Be careful of buying a house that you can't move into

Buying property with occupants who refuse to move out can be a costly exercise.
Buying property with occupants who refuse to move out can be a costly exercise.
Image: TYRONE ARTHUR

A week ago a certain property in Gauteng caught my attention while I was surfing the net.

The house in question was in Roodekop - a middle-income suburb close to Germiston, Ekurhuleni, and was advertised on a popular property website.

I was attracted to the two-bedroom house as it was going for R260000. Similar houses on the East Rand are going for around R460000, making the acquisition of the property at that price mouthwatering.

When I clicked on the pictures of the house, it was strange that the property listing site only showed the outside of the property.

The following message was written with big fat capital letters: "Please note vacant occupation is not guaranteed on the date of acceptance and the purchaser will be liable for own eviction if the property is not vacant."

This led me to speak to Homes Unlimited property agent Lucky Moleko, who sells houses in Protea Glen in Soweto.

Moleko says there are many cases in which people have bought properties only to experience difficulties occupying it.

"The problem is prevalent in many townships and I don't like dealing with such properties.

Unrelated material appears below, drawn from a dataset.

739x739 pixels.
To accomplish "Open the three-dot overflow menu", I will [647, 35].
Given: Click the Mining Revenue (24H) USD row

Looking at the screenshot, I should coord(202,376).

There are many clients who want to buy houses and if you sell them such properties, they could end up struggling with occupation to such an extent that they deem your conduct as an estate agent as an unfair business practice," he says.

"In many instances, you find that the owner will sell the house and after the transaction is successful, the very same owner will refuse to vacate the property.

"This causes a lot of confusion for clients because they are paying monthly instalments every month while they are not living at the place."

Some of these problem houses are found on auction sales while others involve family members of parents who have died and the family members, for some reason or another, do not want the house to be sold.

"My friend bought a house at an auction and when he went to occupy the property the owner splashed him with boiling water," Moleko says.

He says there are also many cases where a person buys a repossessed house but can't occupy it after being threatened by community members.

Moleko says sometimes banks fail their clients because they should send out a property valuer who will ensure that the transaction being funded will benefit their clients.

He says there are also unscrupulous agents who collude with the property valuer to get the loan approved and the sale through when they know there will be problems.

In some cases where a bank repossesses a house, the sheriff will evict the owner but as soon as the sheriff leaves, the former owner would go back and occupy the property, he warns.

"If you are not satisfied with the work of an agent, you must contact the Estate Agency Affairs Board."

Attorney and conveyancer Brian Dile says the issue is complex and very expensive to resolve.

"In a place like Soweto, you find that most of the disputes about houses concern those given to the owner by government. There are no title deeds, so before the owner can sell the house, he or she has to apply for them from the housing department."

Dile says when a house belongs to a family, you'll find that family members do not all agree to sell the house. One family member may, however, change the title deed into his or her name fraudulently and then sell the house without his/her family members' knowledge.